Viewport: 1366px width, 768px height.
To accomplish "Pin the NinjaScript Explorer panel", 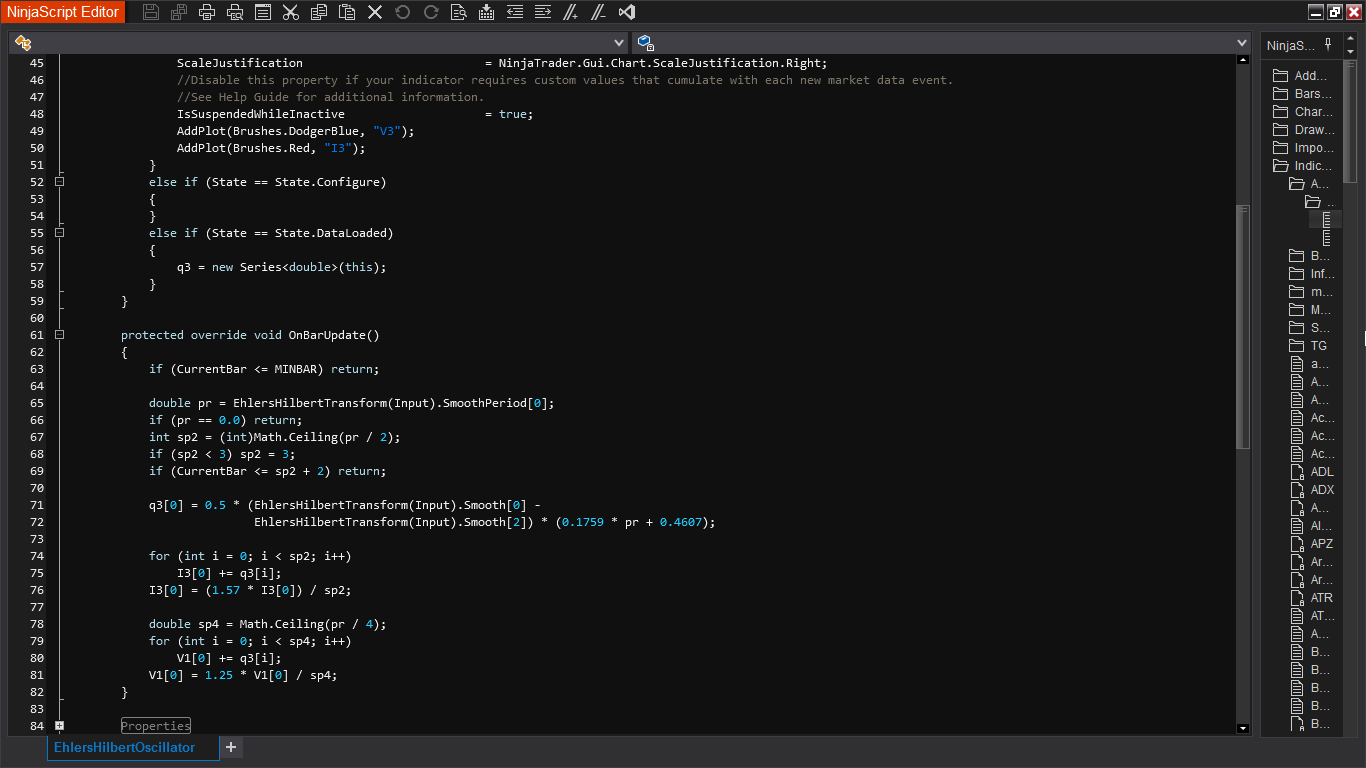I will (1328, 45).
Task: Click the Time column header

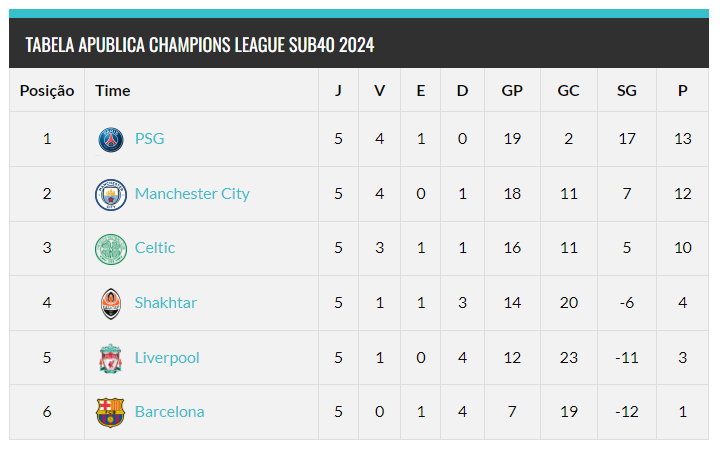Action: 113,91

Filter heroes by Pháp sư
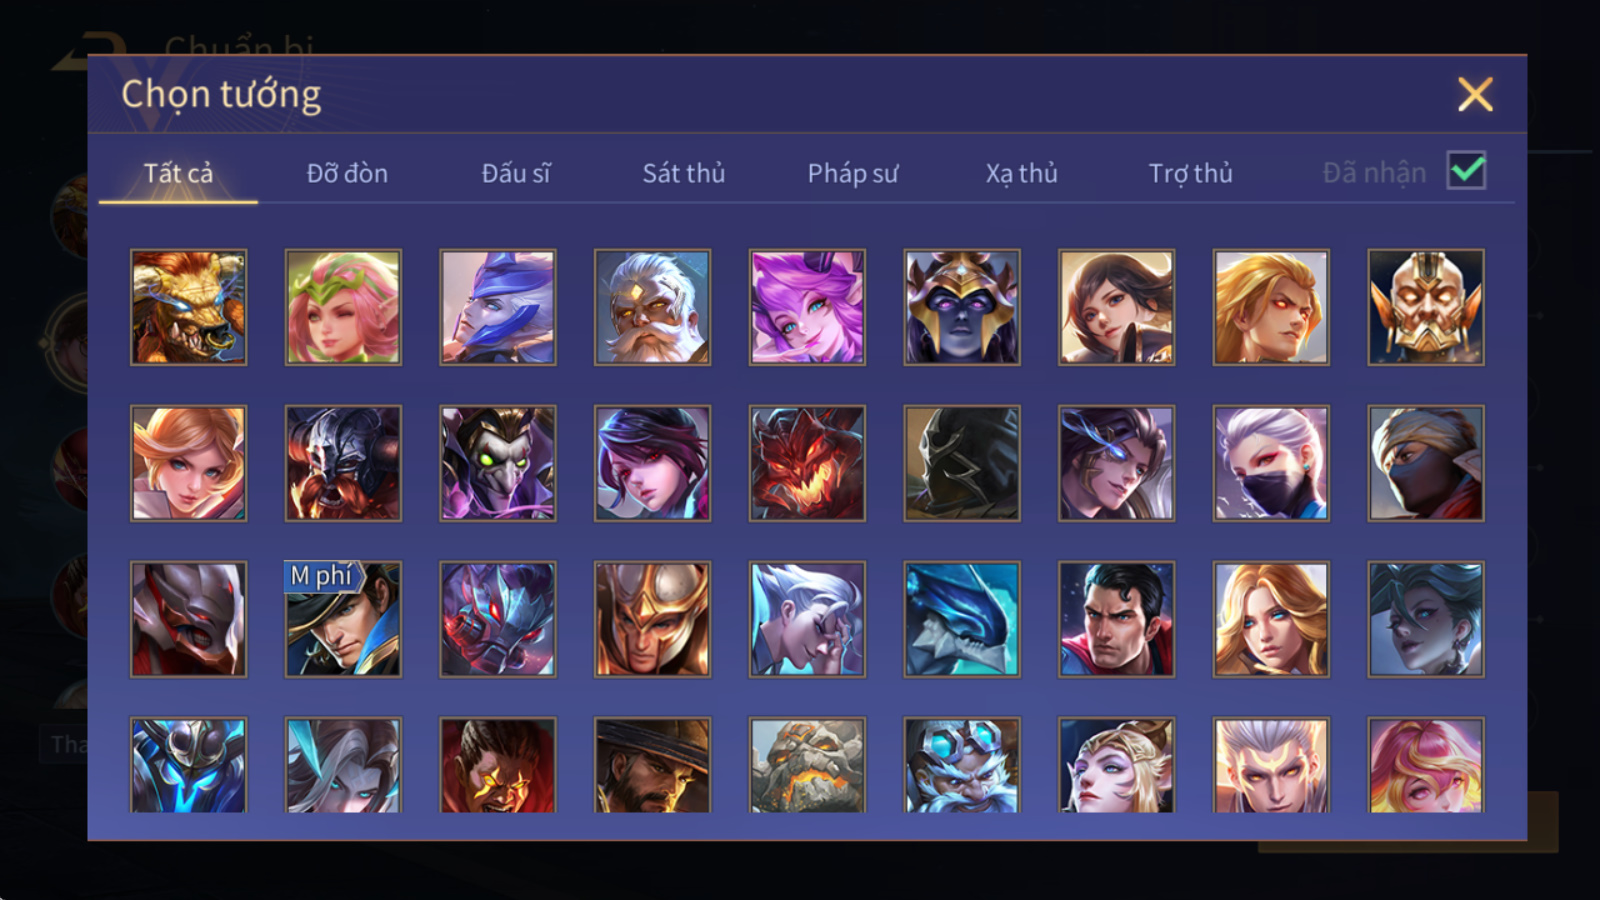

▶ [Task description]:
Reproduce the entries word for word, beginning at the line that contains "Task: Click the Time column header" and continuing through the end of the entries, with both ends included. Omit the pictures from your answer.

▶ [Finished task]:
Task: Click the Time column header

Action: 113,91

Filter heroes by Pháp sư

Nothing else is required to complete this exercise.